Online bake-along with Three Bears Cookery Club
One side effect of kids being at home all day is that they. are. always. hungry. Luckily, these clever classes from Derbyshire-based Three Bears Cookery Club aim to keep little ones entertained and take care of the constant snack conundrum. From Mon 26 Mar, the team will be running live classes two to three times a week over Zoom to help teach junior bakers handy kitchen skills – and you may get a tasty treat out of the bargain, too. Sign up for their mailing list for more info.
History / culture
Visit museums and exhibitions that you might never have been able to in real-life using Google Art & Culture – you could probably look at this all day every day and not even have scratched the surface. There are museums (such as the National History Museum in London) from all over the world, art (where you can zoom in) and famous landmarks and buildings.
BBC Bitesize have loads of resources, including French, Spanish, German, Italian and even Mandarin, all aimed at KS2.
Coding with CodeCamp
Here’s a sneaky trick – instead of worrying about the kids spending their days playing video games, have them build their own instead! To give you a helping hand, the tech whizzes at CodeCamp have made their subscriptions free, which means you can get pre-made lessons plans delivered straight to your inbox. Your littlies will be creating games they can download to their phones before you know it.
Child more a fan of a desk-based activity? Try:
- Twinkl (used by school teachers all over the UK), access by school year and topic
- Mathletics, accessed by school year
- Colouring in on pretty much any topic you can think of!

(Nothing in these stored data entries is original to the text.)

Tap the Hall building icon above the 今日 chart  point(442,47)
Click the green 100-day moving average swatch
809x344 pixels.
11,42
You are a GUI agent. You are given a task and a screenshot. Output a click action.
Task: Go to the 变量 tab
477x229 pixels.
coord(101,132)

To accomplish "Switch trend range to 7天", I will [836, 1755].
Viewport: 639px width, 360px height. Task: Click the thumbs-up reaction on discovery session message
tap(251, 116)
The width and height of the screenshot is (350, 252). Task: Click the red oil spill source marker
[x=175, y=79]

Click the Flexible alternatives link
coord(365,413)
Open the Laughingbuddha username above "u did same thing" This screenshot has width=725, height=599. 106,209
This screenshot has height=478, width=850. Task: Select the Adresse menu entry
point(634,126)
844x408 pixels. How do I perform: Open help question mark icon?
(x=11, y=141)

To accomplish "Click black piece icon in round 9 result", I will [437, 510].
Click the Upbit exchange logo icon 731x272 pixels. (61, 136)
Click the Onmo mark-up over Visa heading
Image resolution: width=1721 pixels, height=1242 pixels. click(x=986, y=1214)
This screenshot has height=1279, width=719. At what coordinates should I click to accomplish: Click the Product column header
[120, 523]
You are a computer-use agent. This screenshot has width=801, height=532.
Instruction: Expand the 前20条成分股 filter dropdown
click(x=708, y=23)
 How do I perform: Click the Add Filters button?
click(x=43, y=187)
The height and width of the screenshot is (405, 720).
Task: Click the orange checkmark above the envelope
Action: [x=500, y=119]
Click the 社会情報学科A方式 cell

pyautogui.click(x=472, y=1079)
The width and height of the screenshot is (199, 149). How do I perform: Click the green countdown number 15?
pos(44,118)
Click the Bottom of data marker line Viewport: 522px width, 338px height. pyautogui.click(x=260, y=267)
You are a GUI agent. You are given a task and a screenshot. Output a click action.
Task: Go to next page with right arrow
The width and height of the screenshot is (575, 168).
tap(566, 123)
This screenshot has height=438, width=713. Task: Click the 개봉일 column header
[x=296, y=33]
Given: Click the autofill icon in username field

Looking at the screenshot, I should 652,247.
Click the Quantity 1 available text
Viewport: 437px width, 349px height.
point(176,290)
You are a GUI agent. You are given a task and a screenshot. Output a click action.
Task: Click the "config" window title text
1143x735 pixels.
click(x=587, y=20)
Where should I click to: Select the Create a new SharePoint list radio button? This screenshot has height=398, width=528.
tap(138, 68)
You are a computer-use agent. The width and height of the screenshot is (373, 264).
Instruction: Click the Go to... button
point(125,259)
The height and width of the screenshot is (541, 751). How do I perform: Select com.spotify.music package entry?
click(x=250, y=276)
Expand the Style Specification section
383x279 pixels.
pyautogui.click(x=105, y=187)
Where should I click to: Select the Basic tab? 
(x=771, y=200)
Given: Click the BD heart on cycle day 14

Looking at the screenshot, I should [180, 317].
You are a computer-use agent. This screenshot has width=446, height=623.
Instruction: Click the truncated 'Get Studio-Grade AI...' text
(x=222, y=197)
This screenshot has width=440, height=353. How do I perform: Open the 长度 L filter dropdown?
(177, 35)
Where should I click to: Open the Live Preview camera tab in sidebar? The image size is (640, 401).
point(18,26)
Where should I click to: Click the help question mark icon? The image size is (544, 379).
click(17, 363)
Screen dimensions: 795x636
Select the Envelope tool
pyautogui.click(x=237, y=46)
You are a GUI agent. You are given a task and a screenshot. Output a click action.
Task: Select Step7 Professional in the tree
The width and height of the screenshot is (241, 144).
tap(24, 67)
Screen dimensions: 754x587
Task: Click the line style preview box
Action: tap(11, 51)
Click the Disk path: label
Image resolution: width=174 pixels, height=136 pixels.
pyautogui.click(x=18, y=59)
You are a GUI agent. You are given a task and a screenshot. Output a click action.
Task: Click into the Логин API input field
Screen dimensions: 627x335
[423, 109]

Mum and Daughter team Deborah and Heather are otherwise known to their Instagram audiences as @bowelbabe and @bowelgran (posting about living with stage-4 bowel cancer). Before the diagnosis, Deborah was a deputy headteacher and Heather taught preschoolers and babies gymnastics and movement development for over 30 years. Between them, they are sharing resources, fun ideas and challenges using the online school they’ve set up.